MATERIAL SHOWN ▸
────────
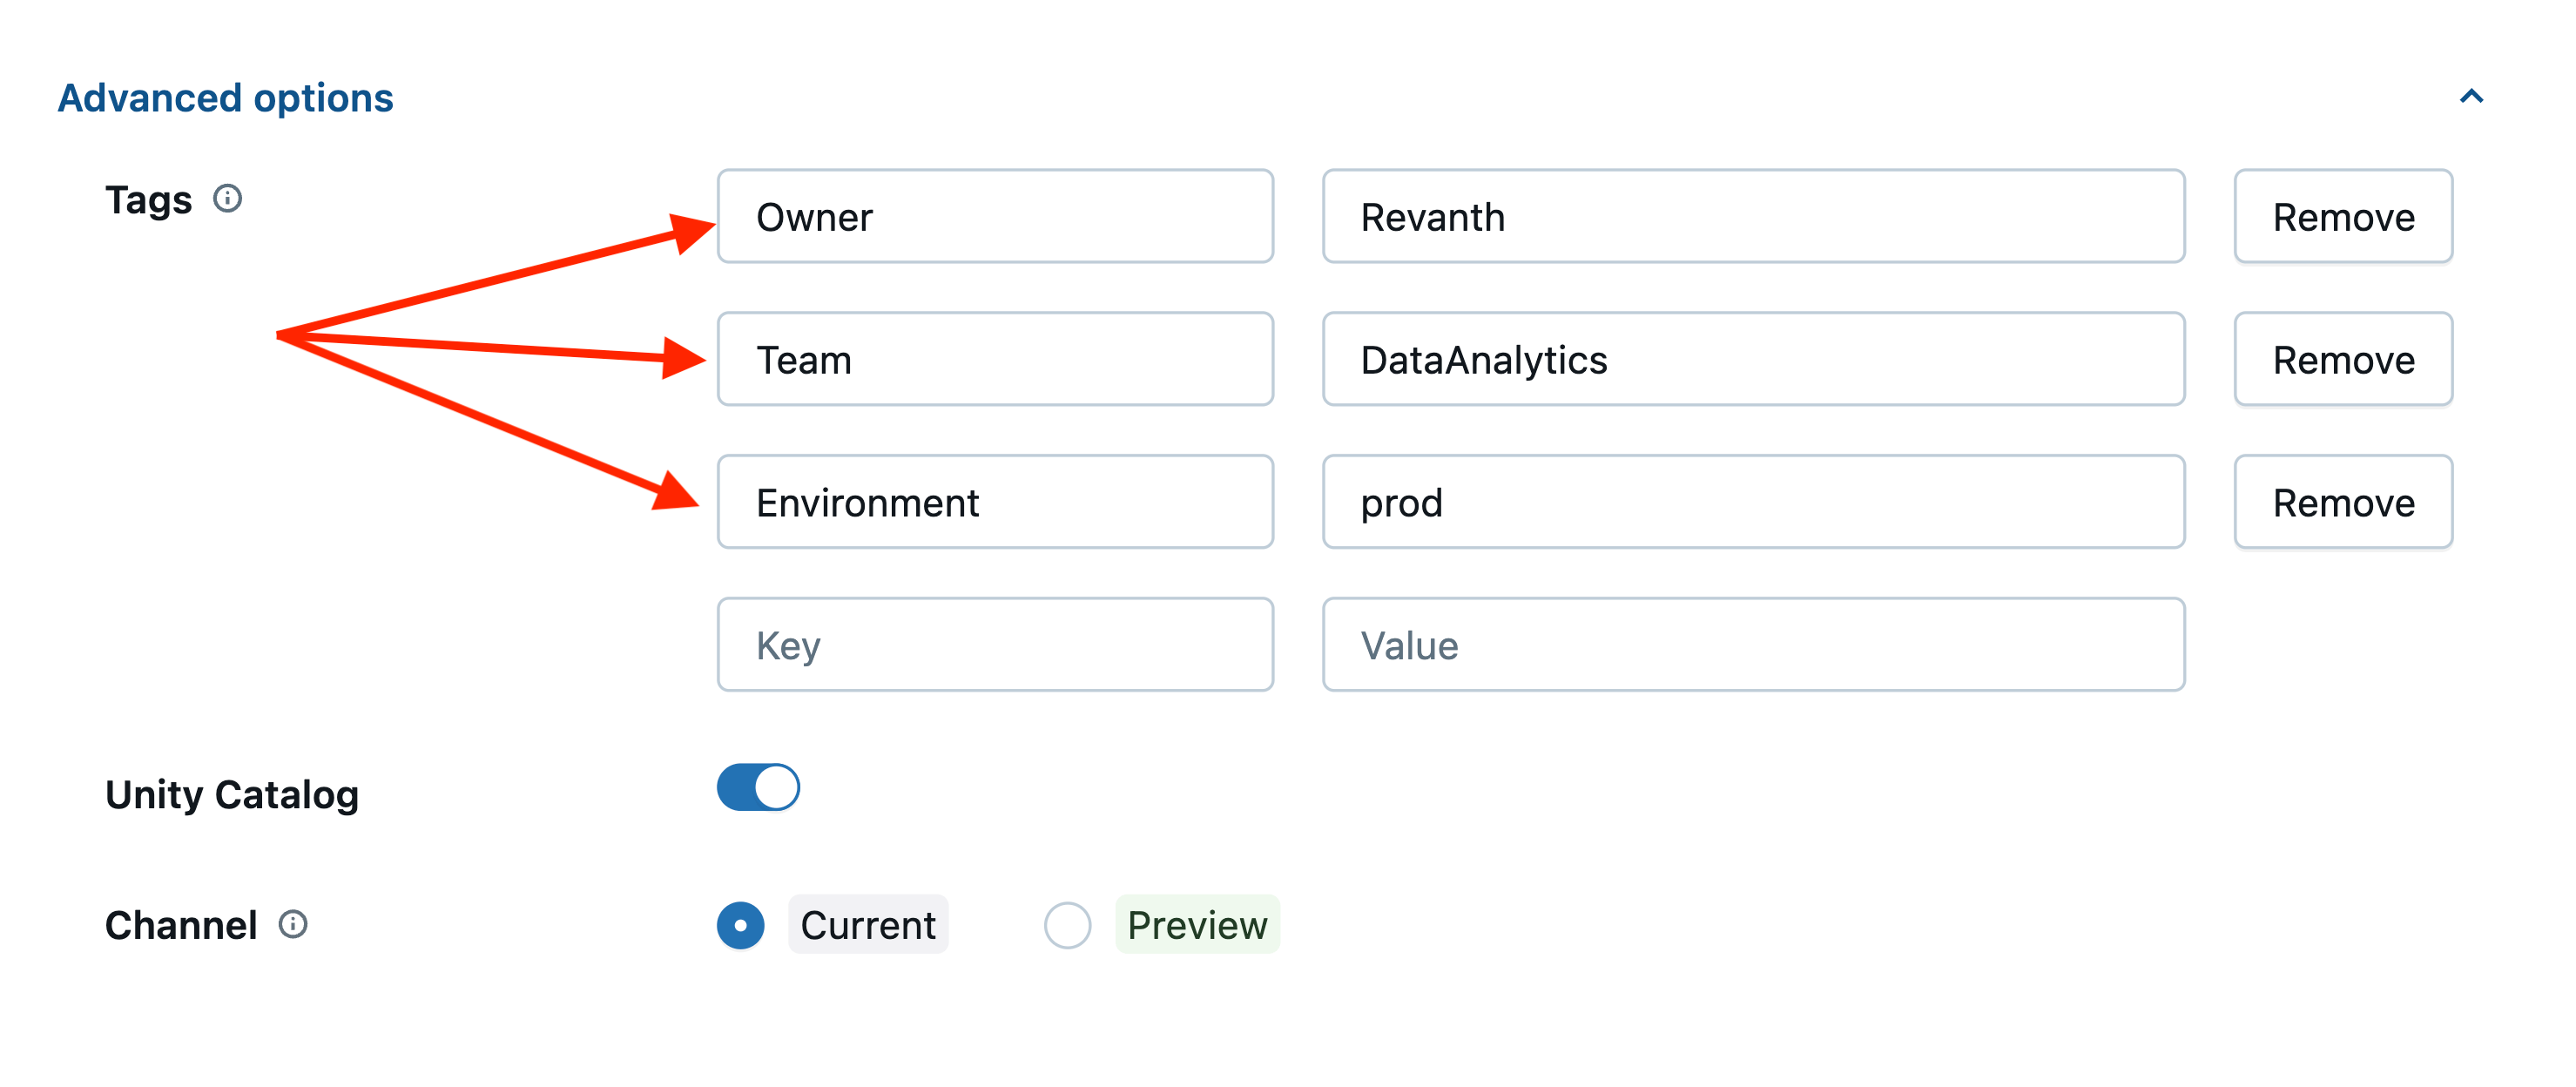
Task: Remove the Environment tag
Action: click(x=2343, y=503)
────────
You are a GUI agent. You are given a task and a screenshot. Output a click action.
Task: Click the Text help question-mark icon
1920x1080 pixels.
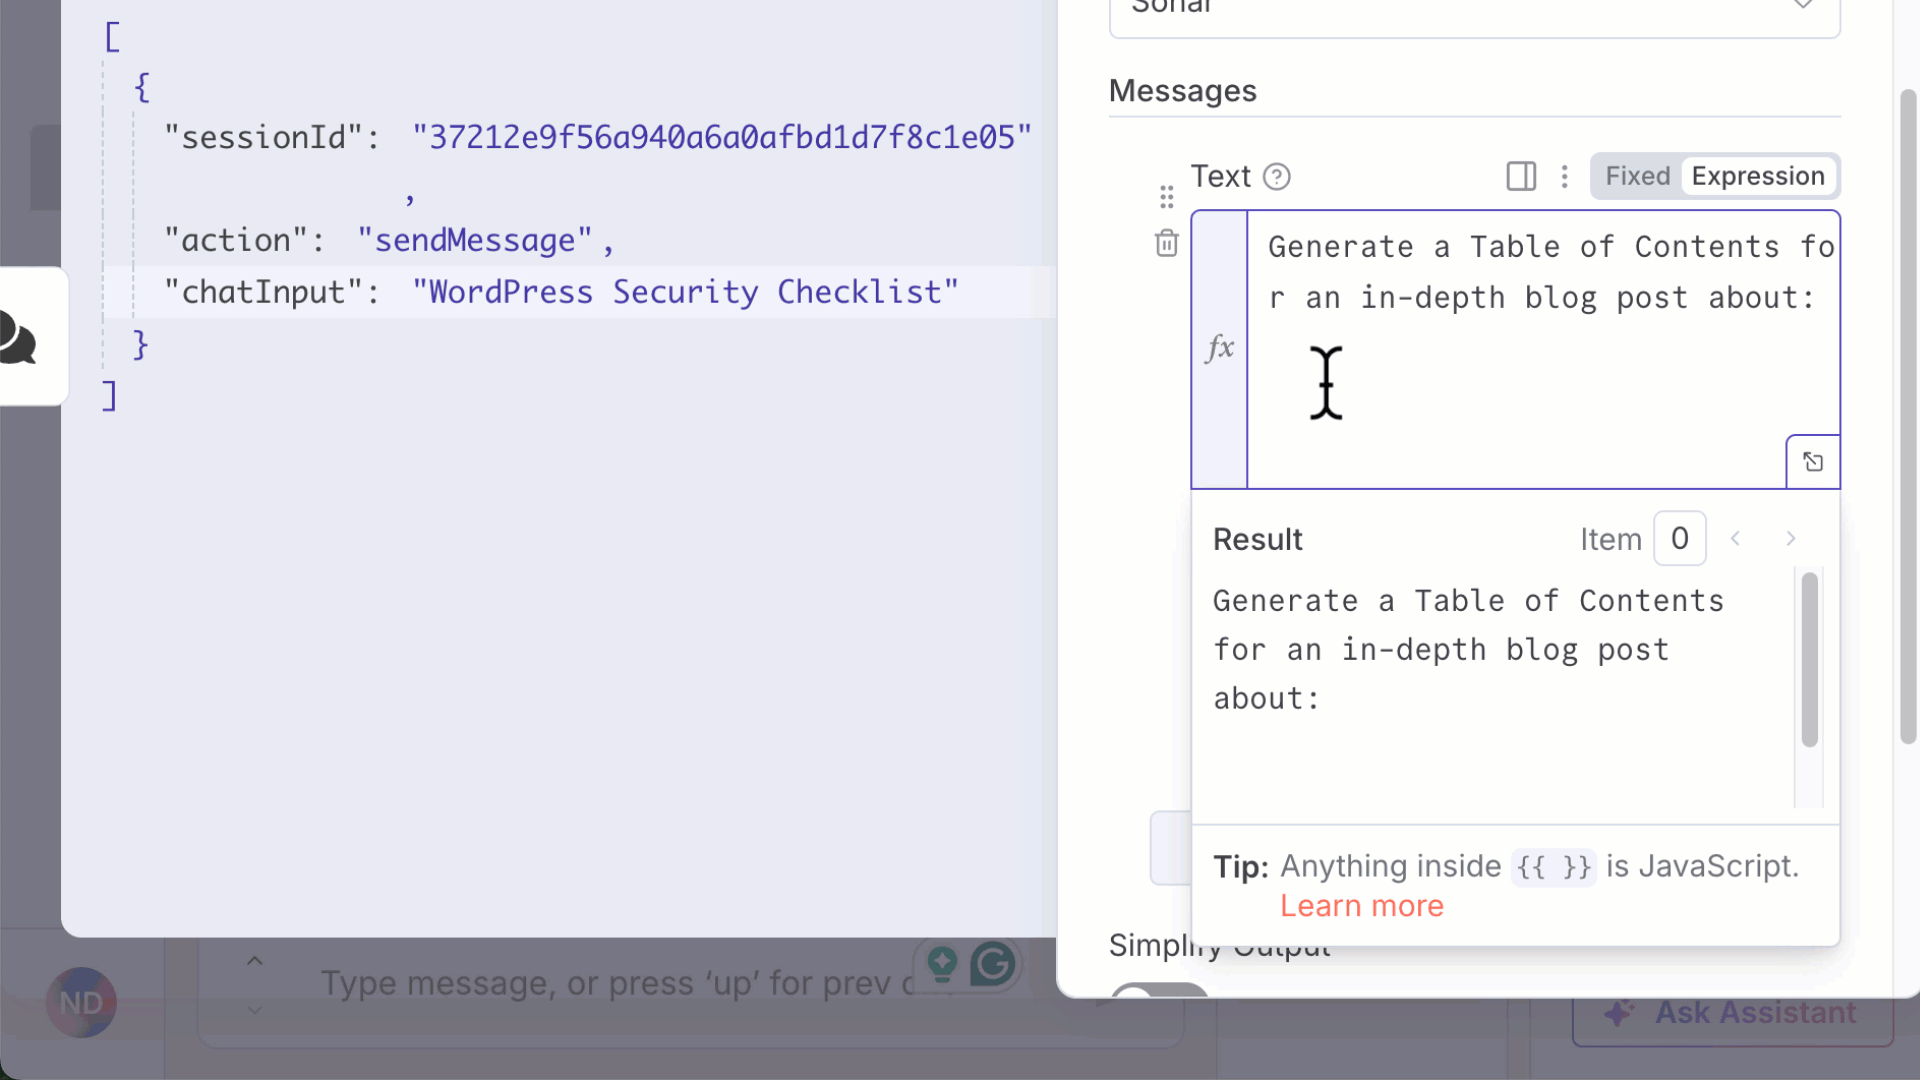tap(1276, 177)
────────
BRIEF ▸ Arrange the listing as a Markdown table with columns Num and Content, one row per line and blank lines skipped. Begin at the line that has "You are a GUI" and stop after the line that has "tap(1276, 177)", leaving the pictures out.

SOLVED PROBLEM ▸
| Num | Content |
|---|---|
| 1 | You are a GUI agent. You are given a task and a screenshot. Output a click action. |
| 2 | Task: Click the Text help question-mark icon |
| 3 | 1920x1080 pixels. |
| 4 | tap(1276, 177) |